### Entries shown
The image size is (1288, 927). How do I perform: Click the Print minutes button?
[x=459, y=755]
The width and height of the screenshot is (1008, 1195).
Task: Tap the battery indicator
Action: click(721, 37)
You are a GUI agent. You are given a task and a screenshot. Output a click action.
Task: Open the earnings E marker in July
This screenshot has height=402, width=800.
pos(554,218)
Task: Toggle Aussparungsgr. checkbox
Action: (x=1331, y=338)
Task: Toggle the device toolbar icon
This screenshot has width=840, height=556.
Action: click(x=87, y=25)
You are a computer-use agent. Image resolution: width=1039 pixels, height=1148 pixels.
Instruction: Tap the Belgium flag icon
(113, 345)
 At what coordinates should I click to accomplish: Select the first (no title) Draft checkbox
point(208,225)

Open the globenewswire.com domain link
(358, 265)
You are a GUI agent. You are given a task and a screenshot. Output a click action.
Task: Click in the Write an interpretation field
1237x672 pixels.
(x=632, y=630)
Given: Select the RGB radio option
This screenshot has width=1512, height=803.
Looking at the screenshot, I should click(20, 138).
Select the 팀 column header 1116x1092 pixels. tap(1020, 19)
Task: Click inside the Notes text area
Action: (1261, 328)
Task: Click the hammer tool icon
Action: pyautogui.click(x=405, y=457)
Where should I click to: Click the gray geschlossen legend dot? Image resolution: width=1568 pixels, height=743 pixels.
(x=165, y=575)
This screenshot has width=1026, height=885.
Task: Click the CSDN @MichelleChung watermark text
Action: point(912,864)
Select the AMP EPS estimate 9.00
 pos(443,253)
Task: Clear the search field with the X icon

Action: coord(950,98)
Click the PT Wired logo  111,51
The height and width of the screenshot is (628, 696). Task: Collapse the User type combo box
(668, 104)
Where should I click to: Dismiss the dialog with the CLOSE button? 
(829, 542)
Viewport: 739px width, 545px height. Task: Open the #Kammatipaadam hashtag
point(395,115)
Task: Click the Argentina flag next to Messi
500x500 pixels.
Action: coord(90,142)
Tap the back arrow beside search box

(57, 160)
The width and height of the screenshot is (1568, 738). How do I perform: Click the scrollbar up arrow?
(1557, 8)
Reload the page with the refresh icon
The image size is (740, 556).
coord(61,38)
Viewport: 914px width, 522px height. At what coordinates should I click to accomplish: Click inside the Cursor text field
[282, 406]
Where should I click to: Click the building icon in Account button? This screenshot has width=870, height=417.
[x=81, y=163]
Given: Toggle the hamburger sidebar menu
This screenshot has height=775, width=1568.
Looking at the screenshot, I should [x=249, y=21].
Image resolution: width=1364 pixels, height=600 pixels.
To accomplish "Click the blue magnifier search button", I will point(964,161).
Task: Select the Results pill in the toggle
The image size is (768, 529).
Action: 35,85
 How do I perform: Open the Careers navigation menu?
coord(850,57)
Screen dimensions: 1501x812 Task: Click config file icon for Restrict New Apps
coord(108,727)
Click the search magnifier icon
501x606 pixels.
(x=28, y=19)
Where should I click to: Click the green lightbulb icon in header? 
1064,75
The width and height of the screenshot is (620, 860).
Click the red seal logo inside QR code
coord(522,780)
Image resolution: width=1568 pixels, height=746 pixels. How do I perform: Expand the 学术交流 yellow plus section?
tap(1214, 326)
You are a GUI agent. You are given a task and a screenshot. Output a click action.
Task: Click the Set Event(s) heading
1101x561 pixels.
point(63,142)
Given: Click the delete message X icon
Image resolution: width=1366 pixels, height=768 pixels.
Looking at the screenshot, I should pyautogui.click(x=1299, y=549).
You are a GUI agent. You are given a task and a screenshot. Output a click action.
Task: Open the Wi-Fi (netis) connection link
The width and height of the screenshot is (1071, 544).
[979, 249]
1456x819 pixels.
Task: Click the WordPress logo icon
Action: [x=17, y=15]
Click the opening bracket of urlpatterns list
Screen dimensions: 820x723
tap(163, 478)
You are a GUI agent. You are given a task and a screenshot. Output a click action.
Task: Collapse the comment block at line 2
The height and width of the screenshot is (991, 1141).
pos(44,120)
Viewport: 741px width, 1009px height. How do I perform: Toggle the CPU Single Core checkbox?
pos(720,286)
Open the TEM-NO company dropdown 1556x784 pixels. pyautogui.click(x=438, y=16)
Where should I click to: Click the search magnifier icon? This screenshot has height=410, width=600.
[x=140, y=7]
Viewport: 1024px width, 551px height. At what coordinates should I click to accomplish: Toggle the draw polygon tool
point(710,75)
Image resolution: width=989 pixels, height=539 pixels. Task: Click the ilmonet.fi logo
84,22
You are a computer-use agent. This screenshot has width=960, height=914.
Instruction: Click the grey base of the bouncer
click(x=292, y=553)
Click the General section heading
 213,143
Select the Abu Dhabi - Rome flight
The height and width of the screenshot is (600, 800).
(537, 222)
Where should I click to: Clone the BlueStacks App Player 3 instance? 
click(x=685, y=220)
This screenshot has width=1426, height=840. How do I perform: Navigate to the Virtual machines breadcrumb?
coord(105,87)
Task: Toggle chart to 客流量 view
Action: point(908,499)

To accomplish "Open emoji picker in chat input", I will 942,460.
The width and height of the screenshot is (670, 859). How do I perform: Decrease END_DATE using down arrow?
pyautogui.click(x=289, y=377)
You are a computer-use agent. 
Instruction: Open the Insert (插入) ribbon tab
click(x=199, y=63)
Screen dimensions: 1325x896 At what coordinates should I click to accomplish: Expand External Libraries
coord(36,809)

### Instructions to follow
Go through the data and copy each line exactly as it reads.

### Answer area
The image size is (1288, 927). How do I perform: Click the Print minutes button?
[x=459, y=755]
The width and height of the screenshot is (1008, 1195).
Task: Tap the battery indicator
Action: click(721, 37)
You are a GUI agent. You are given a task and a screenshot. Output a click action.
Task: Open the earnings E marker in July
This screenshot has height=402, width=800.
pos(554,218)
Task: Toggle Aussparungsgr. checkbox
Action: (x=1331, y=338)
Task: Toggle the device toolbar icon
This screenshot has width=840, height=556.
Action: click(x=87, y=25)
You are a computer-use agent. Image resolution: width=1039 pixels, height=1148 pixels.
Instruction: Tap the Belgium flag icon
(113, 345)
 At what coordinates should I click to accomplish: Select the first (no title) Draft checkbox
point(208,225)

Open the globenewswire.com domain link
(358, 265)
You are a GUI agent. You are given a task and a screenshot. Output a click action.
Task: Click in the Write an interpretation field
1237x672 pixels.
(x=632, y=630)
Given: Select the RGB radio option
This screenshot has width=1512, height=803.
Looking at the screenshot, I should click(20, 138).
Select the 팀 column header 1116x1092 pixels. tap(1020, 19)
Task: Click inside the Notes text area
Action: (1261, 328)
Task: Click the hammer tool icon
Action: pyautogui.click(x=405, y=457)
Where should I click to: Click the gray geschlossen legend dot? Image resolution: width=1568 pixels, height=743 pixels.
(x=165, y=575)
This screenshot has width=1026, height=885.
Task: Click the CSDN @MichelleChung watermark text
Action: point(912,864)
Select the AMP EPS estimate 9.00
 pos(443,253)
Task: Clear the search field with the X icon

Action: coord(950,98)
Click the PT Wired logo  111,51
The height and width of the screenshot is (628, 696). Task: Collapse the User type combo box
(668, 104)
Where should I click to: Dismiss the dialog with the CLOSE button? 
(829, 542)
Viewport: 739px width, 545px height. Task: Open the #Kammatipaadam hashtag
point(395,115)
Task: Click the Argentina flag next to Messi
500x500 pixels.
Action: coord(90,142)
Tap the back arrow beside search box

(57, 160)
The width and height of the screenshot is (1568, 738). How do I perform: Click the scrollbar up arrow?
(1557, 8)
Reload the page with the refresh icon
The image size is (740, 556).
coord(61,38)
Viewport: 914px width, 522px height. At what coordinates should I click to accomplish: Click inside the Cursor text field
[282, 406]
Where should I click to: Click the building icon in Account button? This screenshot has width=870, height=417.
[x=81, y=163]
Given: Toggle the hamburger sidebar menu
This screenshot has height=775, width=1568.
Looking at the screenshot, I should [x=249, y=21].
Image resolution: width=1364 pixels, height=600 pixels.
To accomplish "Click the blue magnifier search button", I will point(964,161).
Task: Select the Results pill in the toggle
The image size is (768, 529).
Action: 35,85
 How do I perform: Open the Careers navigation menu?
coord(850,57)
Screen dimensions: 1501x812 Task: Click config file icon for Restrict New Apps
coord(108,727)
Click the search magnifier icon
501x606 pixels.
(x=28, y=19)
Where should I click to: Click the green lightbulb icon in header? 
1064,75
The width and height of the screenshot is (620, 860).
Click the red seal logo inside QR code
coord(522,780)
Image resolution: width=1568 pixels, height=746 pixels. How do I perform: Expand the 学术交流 yellow plus section?
tap(1214, 326)
You are a GUI agent. You are given a task and a screenshot. Output a click action.
Task: Click the Set Event(s) heading
1101x561 pixels.
point(63,142)
Given: Click the delete message X icon
Image resolution: width=1366 pixels, height=768 pixels.
Looking at the screenshot, I should pyautogui.click(x=1299, y=549).
You are a GUI agent. You are given a task and a screenshot. Output a click action.
Task: Open the Wi-Fi (netis) connection link
The width and height of the screenshot is (1071, 544).
[979, 249]
1456x819 pixels.
Task: Click the WordPress logo icon
Action: [x=17, y=15]
Click the opening bracket of urlpatterns list
Screen dimensions: 820x723
tap(163, 478)
You are a GUI agent. You are given a task and a screenshot. Output a click action.
Task: Collapse the comment block at line 2
The height and width of the screenshot is (991, 1141).
pos(44,120)
Viewport: 741px width, 1009px height. How do I perform: Toggle the CPU Single Core checkbox?
pos(720,286)
Open the TEM-NO company dropdown 1556x784 pixels. pyautogui.click(x=438, y=16)
Where should I click to: Click the search magnifier icon? This screenshot has height=410, width=600.
[x=140, y=7]
Viewport: 1024px width, 551px height. At what coordinates should I click to accomplish: Toggle the draw polygon tool
point(710,75)
Image resolution: width=989 pixels, height=539 pixels. Task: Click the ilmonet.fi logo
84,22
You are a computer-use agent. This screenshot has width=960, height=914.
Instruction: Click the grey base of the bouncer
click(x=292, y=553)
Click the General section heading
 213,143
Select the Abu Dhabi - Rome flight
The height and width of the screenshot is (600, 800).
(537, 222)
Where should I click to: Clone the BlueStacks App Player 3 instance? 
click(x=685, y=220)
This screenshot has width=1426, height=840. How do I perform: Navigate to the Virtual machines breadcrumb?
coord(105,87)
Task: Toggle chart to 客流量 view
Action: point(908,499)

To accomplish "Open emoji picker in chat input", I will 942,460.
The width and height of the screenshot is (670, 859). How do I perform: Decrease END_DATE using down arrow?
pyautogui.click(x=289, y=377)
You are a computer-use agent. 
Instruction: Open the Insert (插入) ribbon tab
click(x=199, y=63)
Screen dimensions: 1325x896 At what coordinates should I click to accomplish: Expand External Libraries
coord(36,809)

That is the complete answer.